Oh to stumble upon a trainz thomas tank remake again (It was from one of the later books). Thank you, old cruddy SI3D models, My transitional era indulgence thanks you.
 
I joined on December 28, 2004. I had found a link to www.auran.com back in 2002 on the box for PaintShed for MSTS. Curiosity got the better of me and I followed the URL to the website and forums. Greg Lane was hashing out plans for another puzzle piece and there were lots of posts from many of the longtime, now many long gone, members in the forums.

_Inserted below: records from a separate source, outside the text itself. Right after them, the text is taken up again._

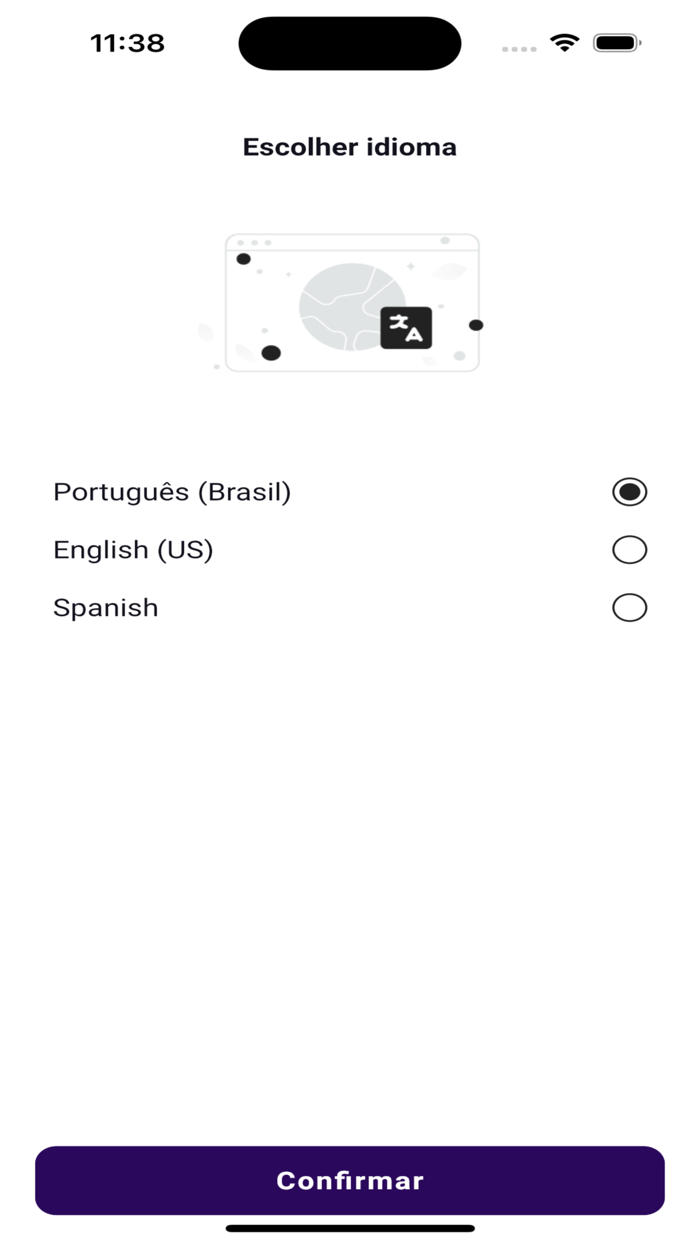Screen dimensions: 700x1244
Task: Tap the Dynamic Island at the top
Action: coord(349,43)
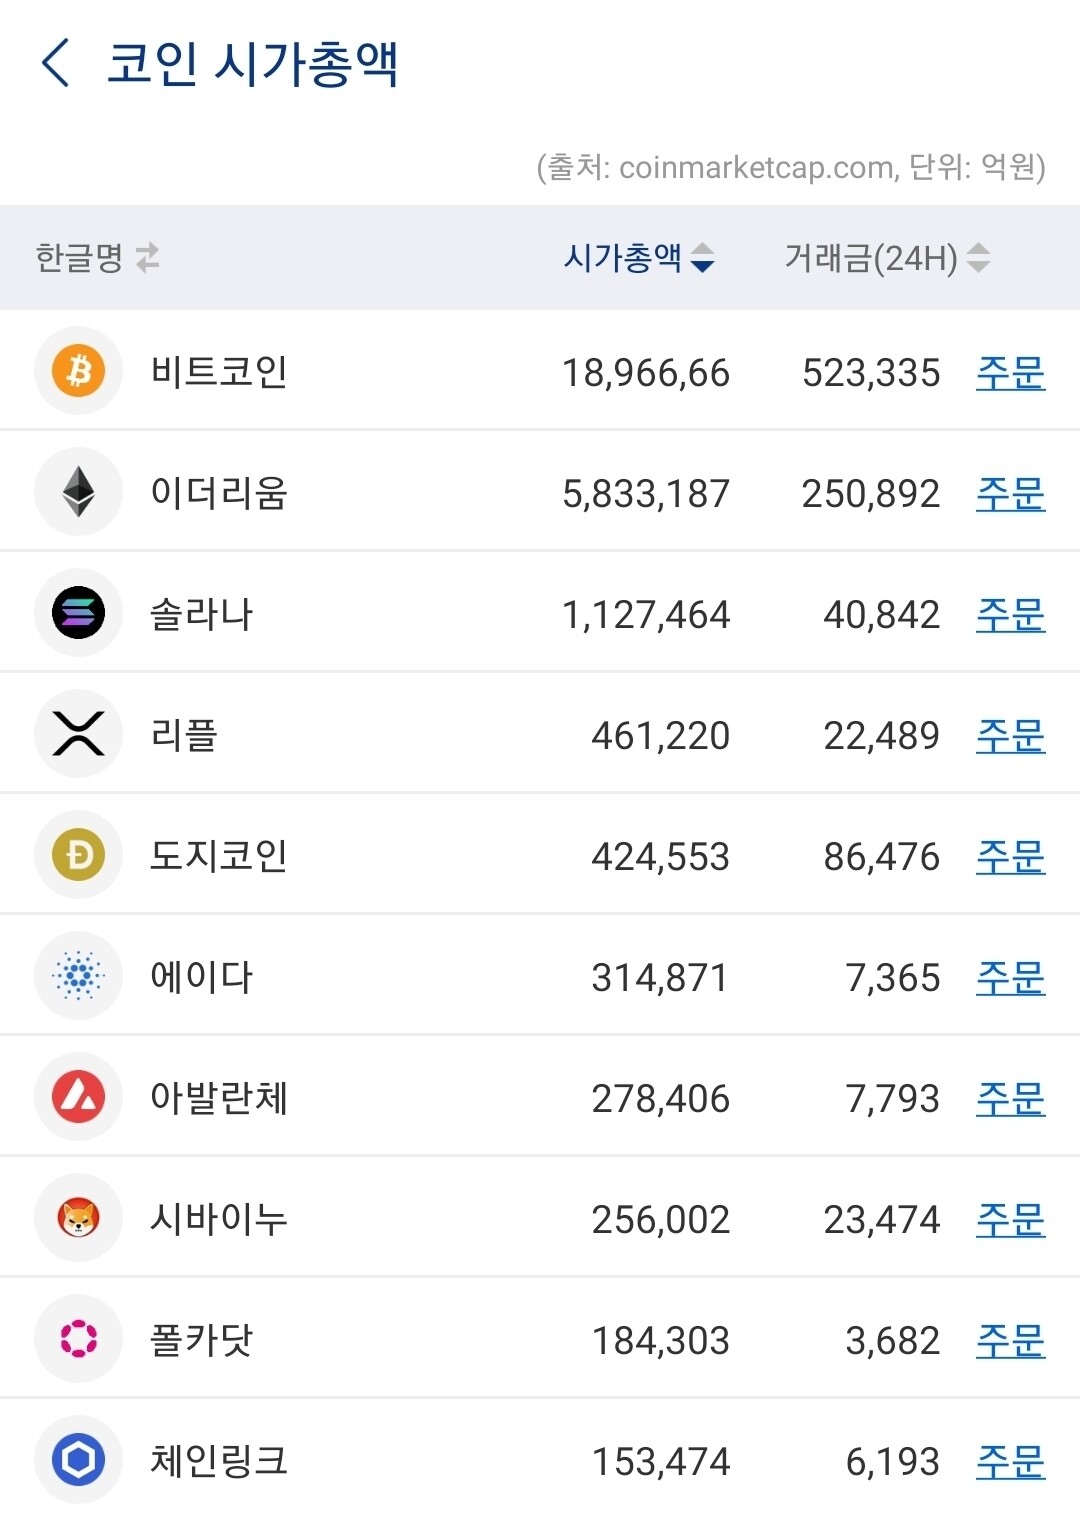Screen dimensions: 1080x1515
Task: Click the Cardano (에이다) coin icon
Action: point(77,976)
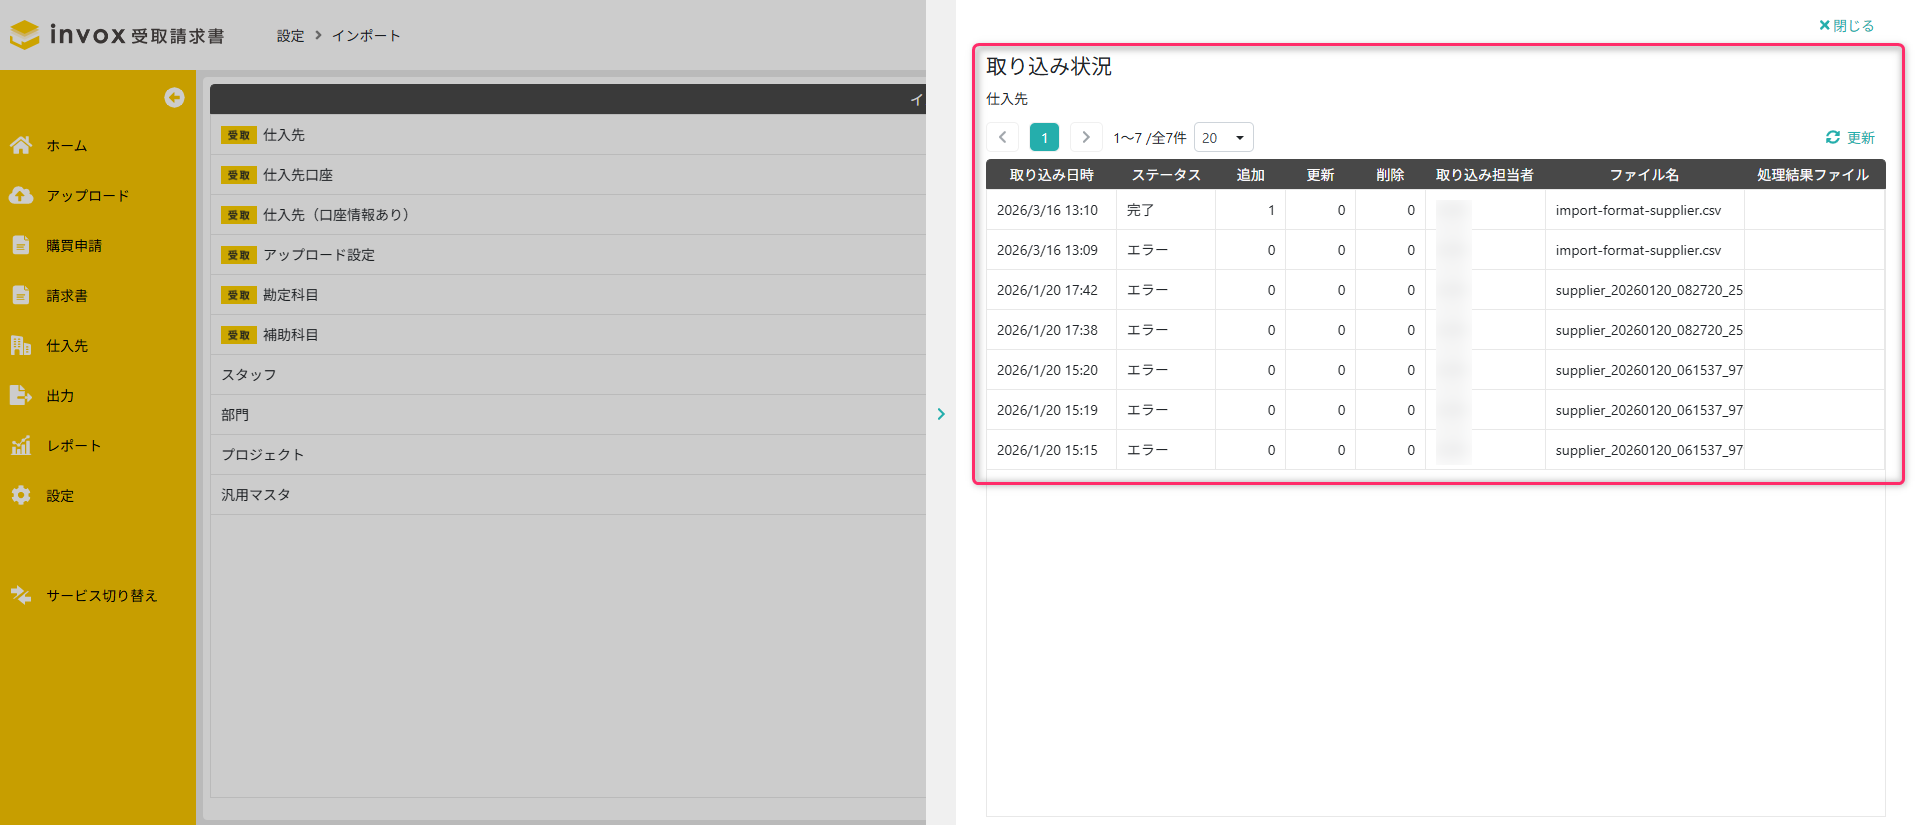Select page 1 in pagination

pyautogui.click(x=1044, y=137)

I tried the demo and it crashed immediately due to my really unstable ATI 9500 LE video card! I checked the forums again after I got an Elsa Gloria video card and the demo worked. I liked Surveyor because I could build things easily unlike MSTS which was very limited and was very unstable to a point of sending out a GPF randomly while using the Activity Editor.

Then I saw that TRS2004 was going to be released soon(tm) and was going to include interactive industries and stations. They missed their Christmas 2004 ship date but shipped shortly afterwards and that's when I picked it up at CompUSA and couldn't wait to install it.

I quickly went through the tutorials and tried modifying a few built-in routes, drove a bunch, and downloaded some from the DLS which I modified because I didn't like floating track and roads. This has been my peeve since the early days and still is today.

After that, I set out on a plan I had been using for a model railroad I attempted multiple times and got it sort of right this time. I set the measurements to Imperial and ended up making the route too tall and too deep with no way to fix it until I got TransDEM Back then, my texturing and track laying was unsurprisingly bad. A few years ago, I imported a portion of the original route into my current iteration of the same theme and did some fixing up. What a difference a lick and promise make to bring something up-to-date. Tracks were relayed, textures redone, camelback hills smoothed, canyons removed, and low and behold it's a different world.

Trainz tech aside, I never thought of Trainz as realistic and more like a gigantic model railroad - the kind you build in your dreams or if you're a billionaire with no worries about spending money on and can buy a football stadium for a train layout.

With that said, like a model railroad, working on a Trainz route is akin to fiddling in the basement or loft on the layout as we fix something here, fiddle around there, add in or replace something there then give a session a drive.

Like a model railroad in my basement, Trainz is also my go-to when things aren't going well. When I lost my job, I spent the afternoon escaping as I worked on a route. Some of my best progress occurs when I do that as I dive in to get away from it all.

Anyway, as I said last weekend to my uncles who visited us during their once a year get together when I show them my current creations, it's addicting. Yes, Trainz is one of those hobbies that has that love-hate Ying-Yang thing to it. When it works, it works well but when it doesn't it's horrible. Last weekend it worked and worked well on my laptop. I didn't have a cringe moment when the AI decides to wander off and get stuck somewhere. It just worked and everyone behaved as if they were warned ahead of time not to play up.